The Cell Cycle Regulated Transcriptome of Trypanosoma brucei
Figure 2
Expression profiling by DCE and RNA-seq.
A: Flow cytometry profiles of procyclic cells throughout the DCE selection procedure. Propidium iodide fluorescence (indicating DNA content) is measured on the x-axes and cell count on the y-axes. B: Regulation amplitude (the difference between the maximum and minimum expression value throughout the cell cycle) was calculated for each gene. After ranking genes according to minimum read count, the median (black) and upper and lower quartile (blue) amplitude values across a moving window of 100 genes was calculated. Genes with fewer than ∼300 reads in any time point (red line) gave amplitudes that were most likely to be a function of sequencing effort and were therefore excluded from further analysis. C: Comparison of gene regulatory amplitude between the starve-synch/microarray-analyzed cells (time points 5, 7 and 9 hrs) and DCE-synch/RNA seq-analyzed cells (time points 3, 5.5 and 7.25 hrs).

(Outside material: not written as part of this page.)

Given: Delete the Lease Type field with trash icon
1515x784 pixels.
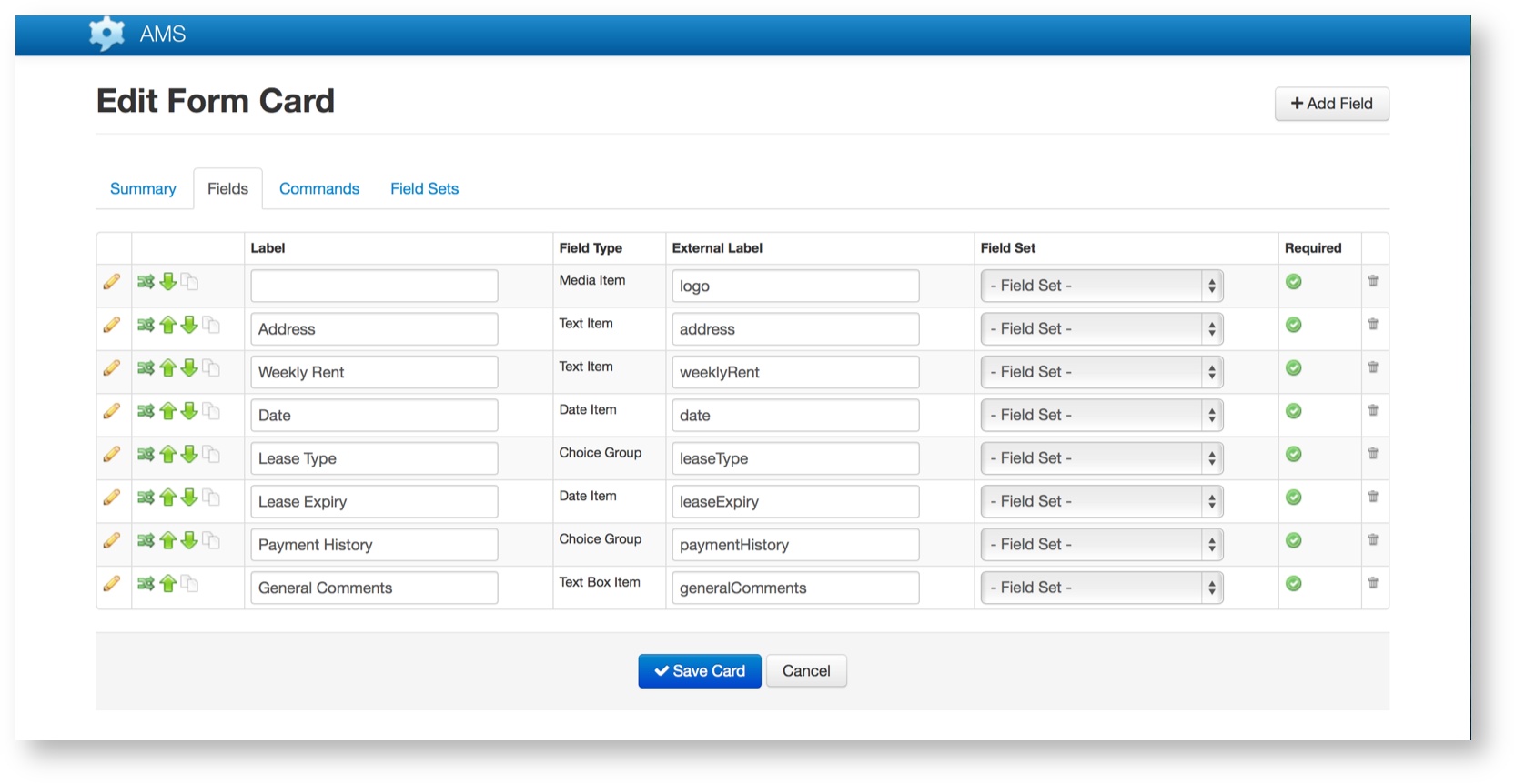Looking at the screenshot, I should (x=1372, y=454).
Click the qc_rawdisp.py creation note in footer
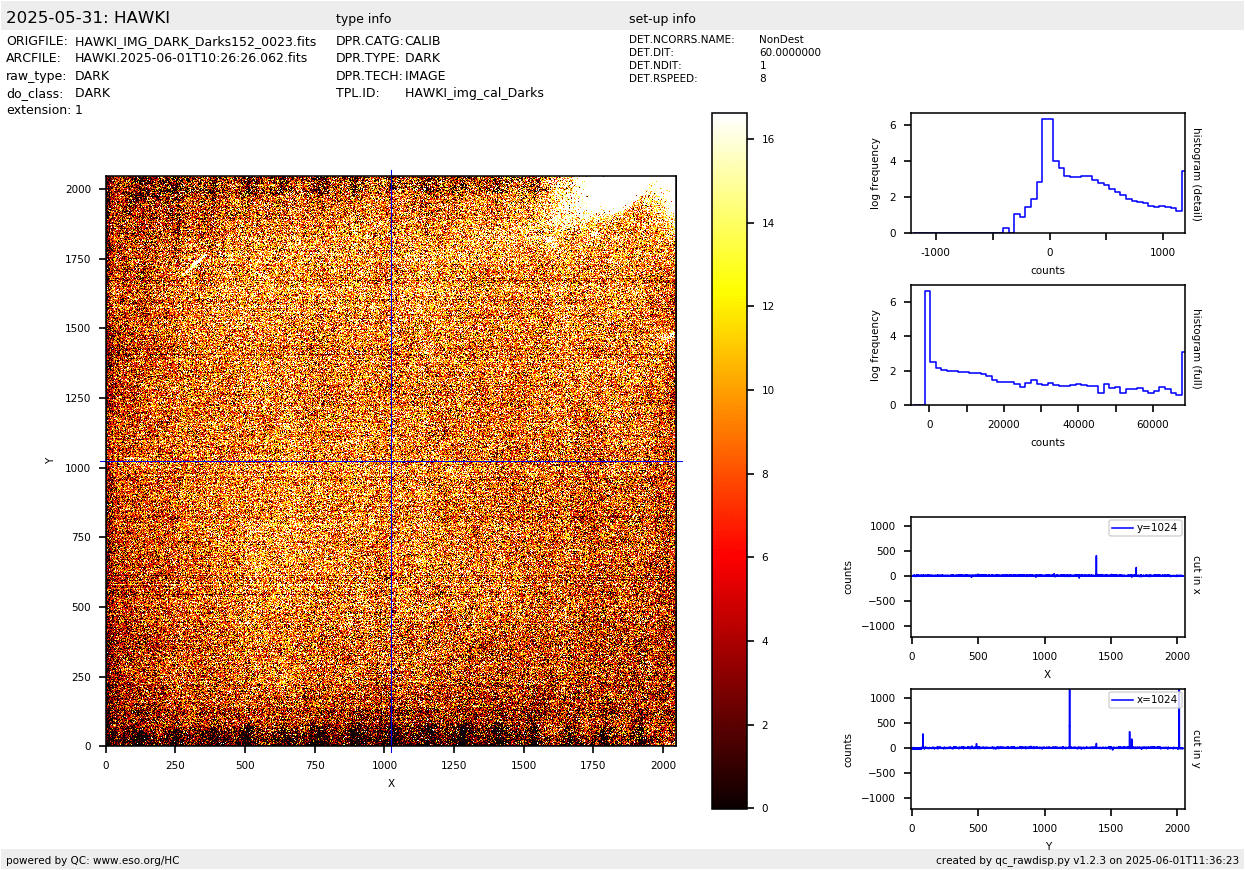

Genes passing quality control in the RNA-seq experiment and with less than 1.23-fold regulation (0.3 log2 units - red lines) in both experiments (red box) were selected as a non-regulated control group for subsequent UTR sequence analyses (motif searching). D: Comparison of read counts per transcript for each time-point with the average read counts from the other 3 time points. Red boxes contain transcripts with >300 reads.